Buprenorphine (Buprenex) For Cats and Dogs: What Are The Side Effects and Alternatives?
Nali Macklin - March 16th 2020
Accuracy Review & Edit: Nicole Wanner, DVM - July 12th 2021
Table Of Contents
Buprenorphine (also known as Buprenex) is a pain reliever commonly used in cats and dogs experiencing mild to moderate pain. It is often prescribed to manage pain after surgery or an injury, especially for cats.
It is a type of analgesic (a medication that provides relief from pain without putting your pets to sleep or making them lose consciousness) used primarily to help manage and dull pain.
Buprenorphine is not an over-the-counter drug; a veterinarian must prescribe it.
While this drug is less dangerous than some other opioid medications, it can still have side effects and should be used carefully.
Buprenorphine is used in lower doses; since in higher doses, your pet may experience a “ceiling effect,” which means giving more of this drug does not create a more significant effect.
This is a potent drug, always give the exact amount that your vet has prescribed. Your pet should have a physical exam and lab work done before considering using this drug.
In cats, it is used by applying inside of cheek pouch or under the cat’s tongue. The drug is absorbed into the body directly from the mouth membranes making swallowing unnecessary.

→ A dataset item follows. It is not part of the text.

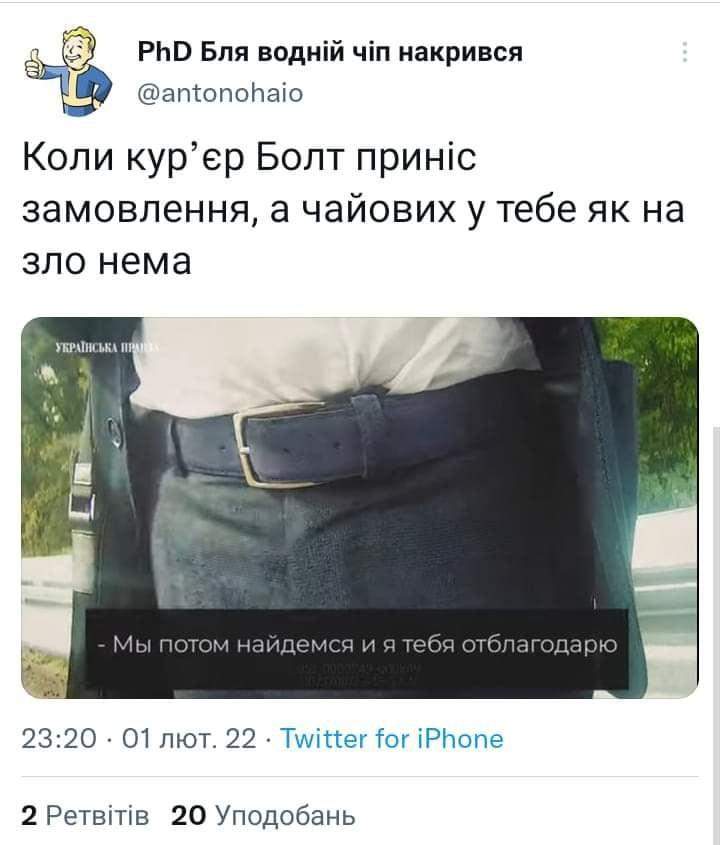The height and width of the screenshot is (845, 720).
Task: Open the three-dot more options menu
Action: (684, 52)
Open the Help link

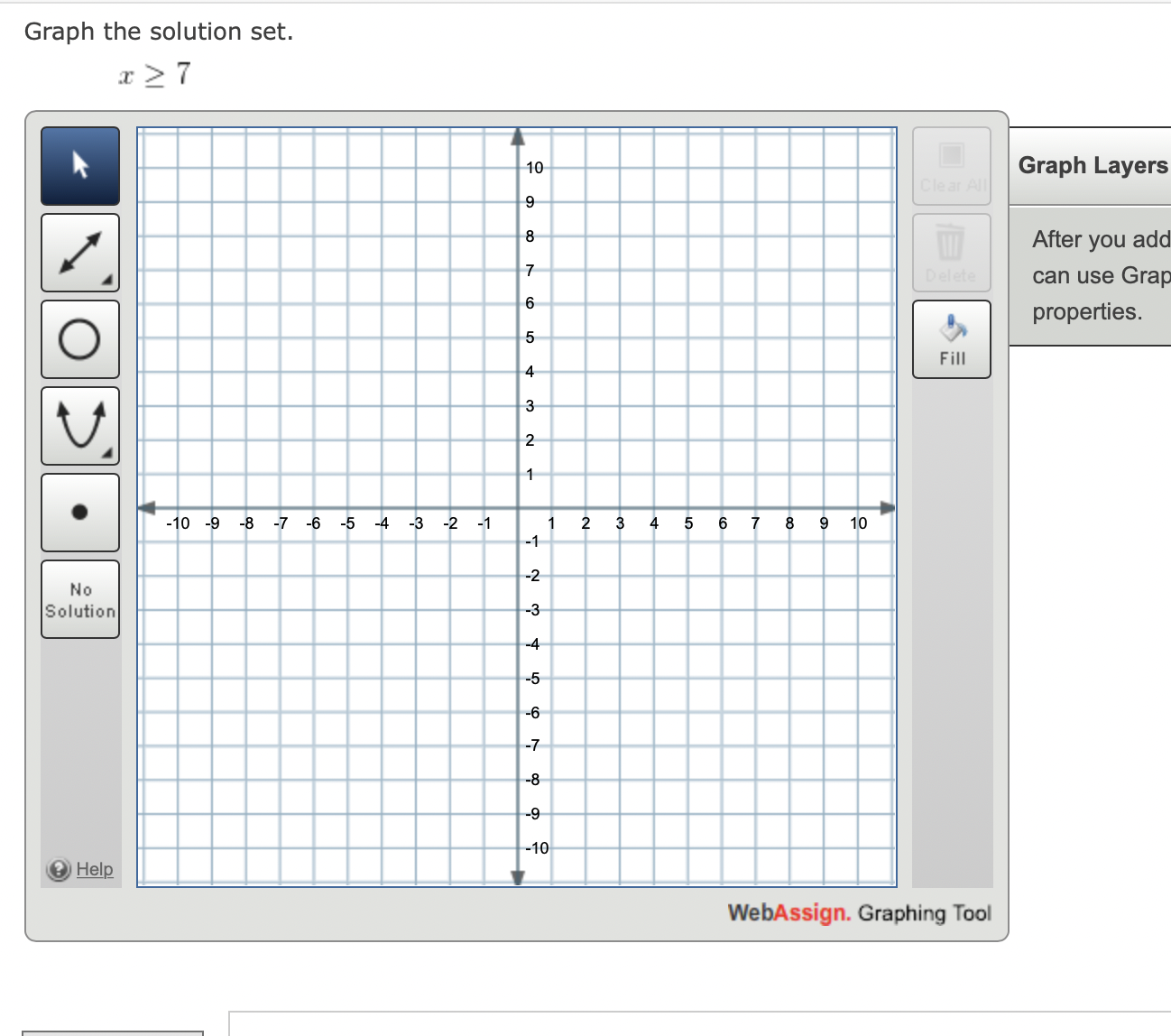coord(94,869)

In dogs, it is typically administered via intravenous injection (into a vein) or under the skin. When given orally, this drug doesn’t work as well as in cats. If you are asked by your vet to provide injections of this drug at home, make sure you follow your vet’s instructions carefully.

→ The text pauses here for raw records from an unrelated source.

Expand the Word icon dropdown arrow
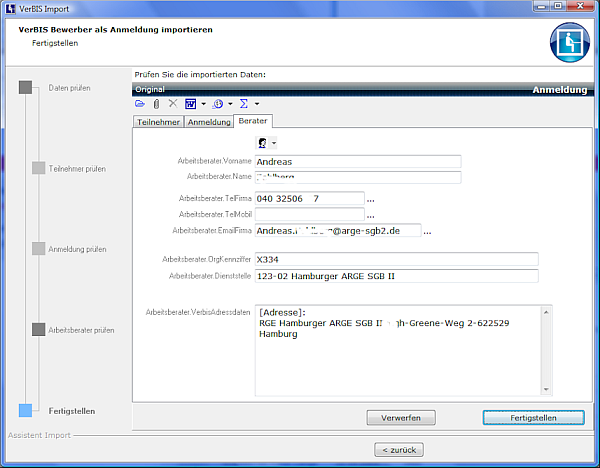600x468 pixels. pos(203,103)
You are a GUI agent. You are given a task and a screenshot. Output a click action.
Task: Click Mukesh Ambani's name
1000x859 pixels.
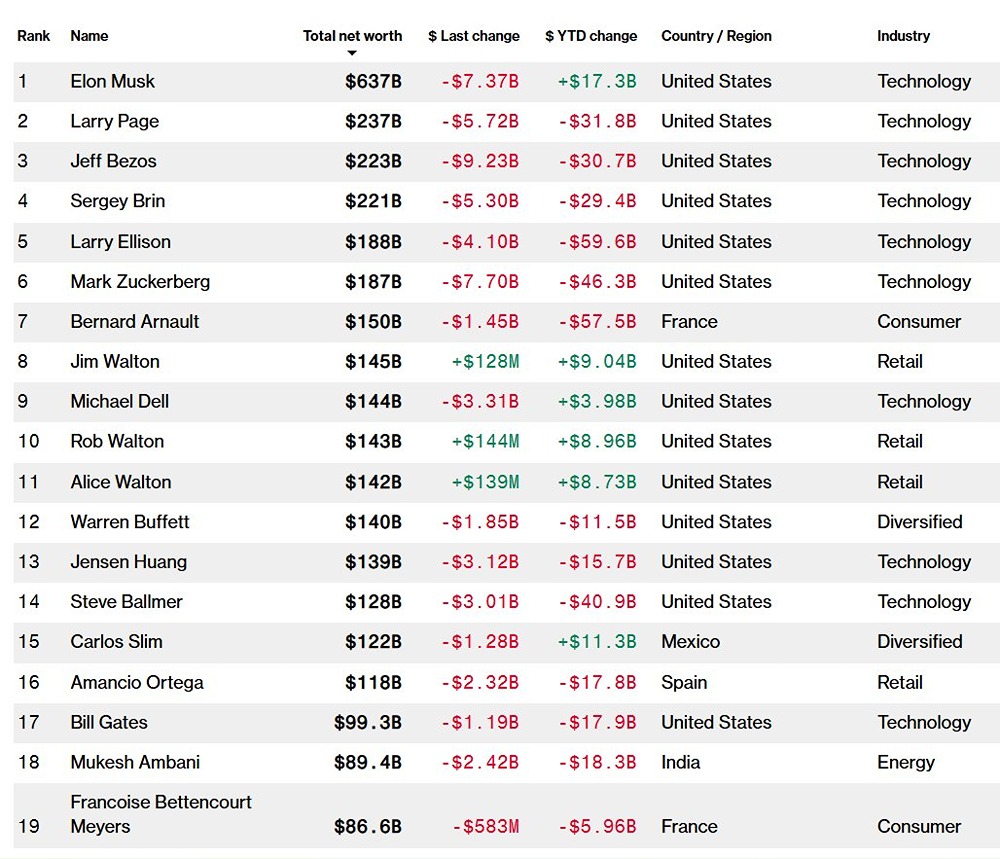point(135,762)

Sedation (sleepiness) is the most common side effect of Buprenorphine, but other side effects may include:
|Excessive licking||Constricted pupil|
|Gastrointestinal side effects||Slow heart rate|
|Pacing||Drop in blood pressure|
|Rubbing||Lower Body Temperature|
The most potentially serious side effect of buprenorphine is slowed breathing. This side effect is more likely when buprenorphine is used in a surgical setting by veterinarians, but it is also something to watch for in animals given the medication at home. If your dog or cat takes buprenorphine and you have concerns about slow breathing, contact your vet’s office.
Buprenorphine is broken down by the liver and intestinal lining in dogs and cats. Therefore, pets with liver disease may eliminate this drug more slowly and experience prolonged effects.
Your vet will help determine whether buprenorphine is safe for your pet. Buprenorphine is used with extreme caution or avoided in dogs and cats with the following conditions:
- Severe liver disease
- Severe respiratory issues (including from heart failure or head trauma)
- Hypersensitivity or allergy to opioids
Buprenorphine should also be used with caution in pets with:
- Addison's Disease
- Central nervous system (brain and spinal cord) dysfunction
- Heart or lung problems
- Very young, very old, or very sick/weak animals
- Hypothyroidism (low thyroid levels)
- Liver problems
According to Drugs.com, the average cost for Buprenex (injectable solution) is around $89 for 5 milliliters worth of supply. However, the price will vary depending on your veterinarian and/or the pharmacy where you pick up the medication.
Some medications may interact with Buprenorphine. Be sure to let your vet know all the medicines your pet is taking.
Most medication interactions either increase or decrease a drug’s effectiveness. The drugs listed below may interact with buprenorphine:
|Benzodiazepines||Central nervous system depressant agents|
|Fentanyl||MAOIs (certain antidepressants)|
Your vet may generally prescribe medications such as Buprenorphine to manage your pet’s pain, they might also prescribe a drug like Mirtazapine for cats, as they often lose their appetite when sick.
Although Buprenorphine is very effective, it can also come with dangerous side effects.
Some studies have shown that CBD may have the potential to assist with certain types of chronic pain, though more evidence is needed to know for sure.
There is ongoing research on the side effects of CBD oil for dogs and cats, but so far, we have not seen any severe harm to pets. That being said, the few studies about CBD for pets so far have mainly focused on animals who are healthy. Always speak with your vet before adding CBD to your pet’s regimen.
CBD has the potential to help your pet manage their pain, but you should always discuss it with your veterinarian so they can properly diagnose the issue. Never stop or replace any of your pet’s medications without talking to your veterinarian.